佐々木の言葉が刺さったのか、綾は自分の胸に手を置き、佐々木を鬼の形相で見つめ、一方で美雪はそこまで気にしていないのか、そんな綾を宥めるようにしていた。


「さ、佐々木さん……、いくらなんでもそれはッ……」


佐々木のトゲのある言葉に、親友を悪く言われた事が気に入らなかったのか、紗枝が珍しく、少し怒りを含んだ様子で声を上げた。


しかし、紗枝の言葉は続かなかった。


「佐々木……。加藤のペチャパイは知らねぇけど……、お前も気づいてるんじゃないか?」


紗枝が声を上げた所で、それを遮るようにして、今度は葵が佐々木に言い放った。


「な、何をよッ…………」


佐々木は、少し動揺した様子で、葵に向かって聞き返し、葵はそんな佐々木に淡々と話し始めた。


「俺もここまでして、アイツらに負けたんだ……。

お前だってそうだろ? 普段のお前よりも数段仕上がってる状態で舞台に上がったんだ……、ミスコンが始まった当初の時は、自分の今の出来に不満なんて無くて、勝利しか確信してなかったはずだ……。

だけど、負けた…………。もう、これ以上言わなくても分かるだろ?」


葵は、まるで諭すような口調で、佐々木に語りかけ、葵の話し方に佐々木は段々と苛立って来ているのが、誰から見ても感じ取れていた。


「ふッ……、ふっざけんなッ!! 認めるかッ!!」


「うるせぇッ! 認めろッ!

今のアイツらは誰よりも輝いてるッ! お前や俺なんかが選ばれるわけねぇだろッ!!」


聞き分けの悪い佐々木に、遂に葵は大声を上げた。


普段大声なんかを出さない葵が、大声を上げた事で、紗枝と綾は驚いた表情でその光景を見つめていた。


美雪は幸いにも、東堂とうどうとの一件で、そんな葵の姿を見ていたため、そこまで驚かなかった。


「へぇ〜……、あの露骨に自分が美しいと言い張る葵が、素直に負けを認めるなんてねぇ〜……」


葵と佐々木が言い争う中で、1人その状況を冷静に見つめていた蘭は、面白そうに呟いた。


蘭の呟きに、紗枝と綾は気付かなかったが、美雪は蘭の呟きを聞き逃さなかった。


そして、蘭の呟きを聞いた上で、再び葵の方へと視線を戻した。


「ふざけんな……、諦められるか…………。

北川きたがわとの…………」


佐々木はそう一言呟いた後、顔を上げ、葵の事を睨むようにして見つめた。


佐々木の目は少し赤くなっており、佐々木を正面から見つめていた葵は、佐々木の目が少し潤んでいるのが見えた。


葵は、そんな佐々木に驚き、少し呆気に取られていると、佐々木に素早く自分の腕を掴まれた。


「はッ!?」


「ちょっと、こっち来いッ!!」


葵は、突然の現象に思わず声を上げたが、そんな葵を無視して、佐々木はそう言い放つと、葵の腕をぐんぐんと引っ張っていき、歩き出した。

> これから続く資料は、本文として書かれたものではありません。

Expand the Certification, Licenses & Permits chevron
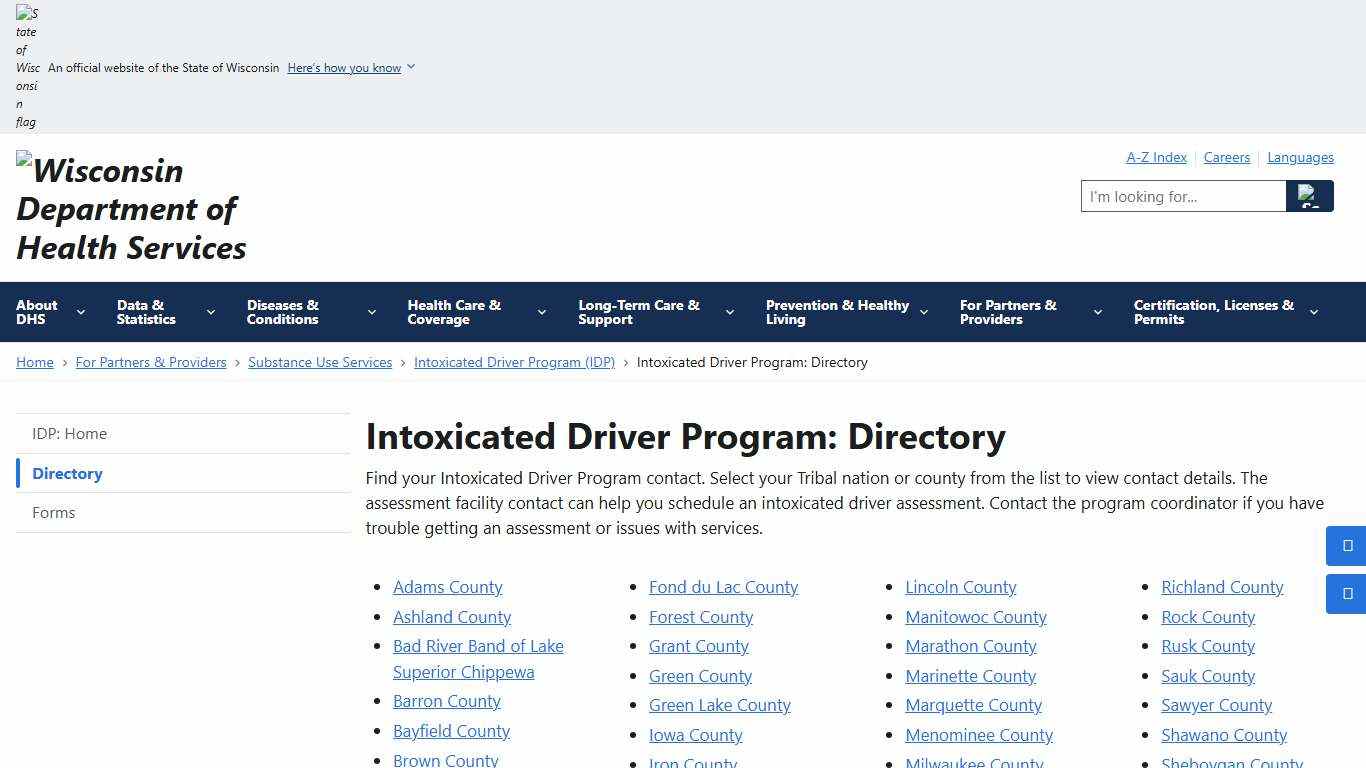 click(x=1314, y=312)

「は? ふざけんな! 俺はこれから仕事があんだよ!」


「黙って言うこと聞け! ミスコン出てやっただろッ!?」


「なッ! お前、ずるいぞッ!!」


葵は抵抗しながら、そう叫んだが、佐々木に葵の言い訳の出来ない事を言い返され、そのまま佐々木に腕を掴まれたまま、為す術もなく、何処かへと連れ去られて言った。

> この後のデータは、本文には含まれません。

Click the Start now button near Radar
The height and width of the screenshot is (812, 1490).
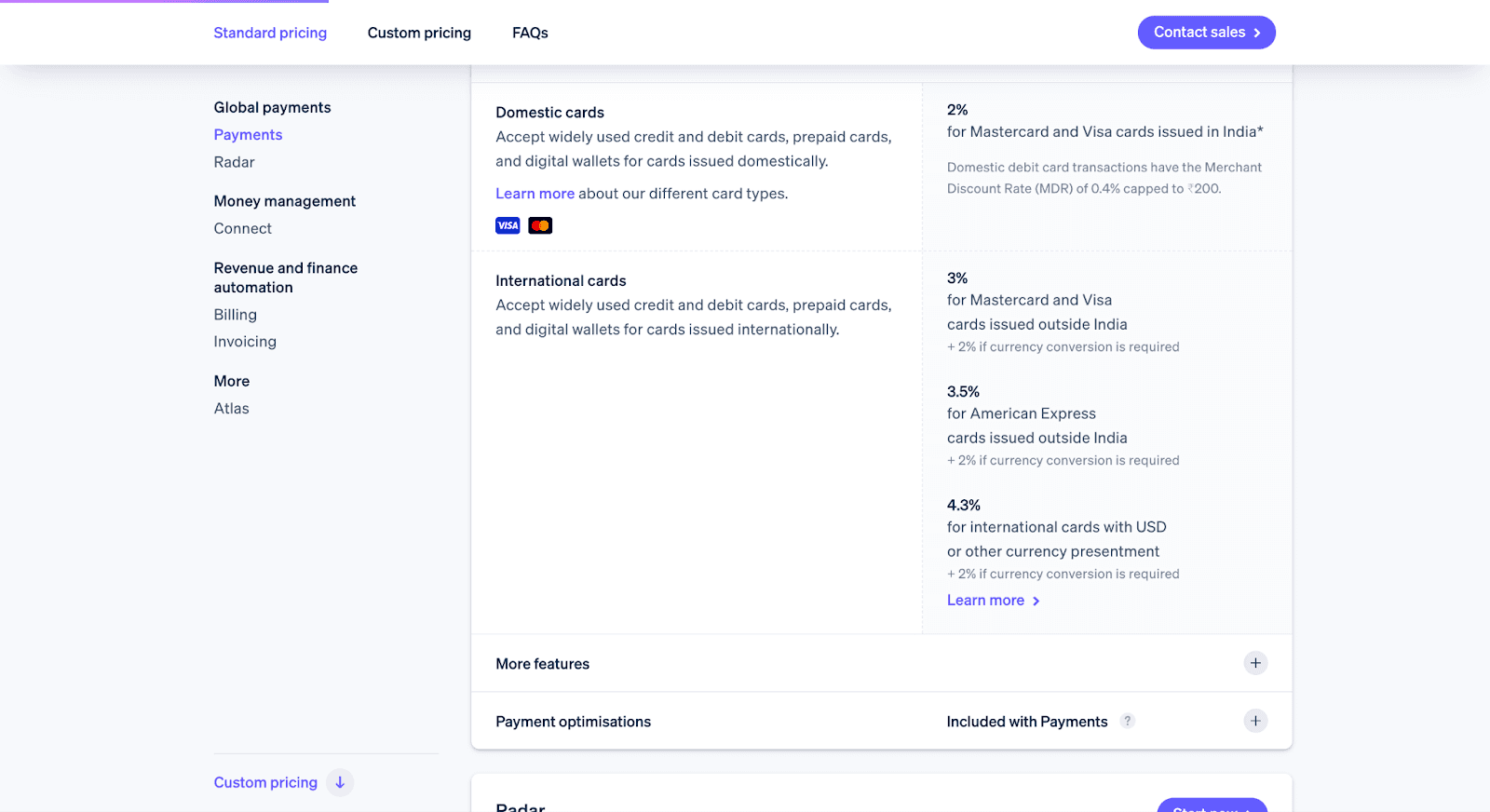click(1212, 808)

そんな、あっという間の出来事に、その場にいた美雪達はしばらく呆然とし、沈黙が流れていた。


「連れてかれてしまいましたね……」


「葵も意外と大変ねぇ〜……」


数分の間の沈黙を破るようにして、美雪が力無く呟くと、蘭は葵の不幸を見て、楽しそうに笑いながら呟き、答えた。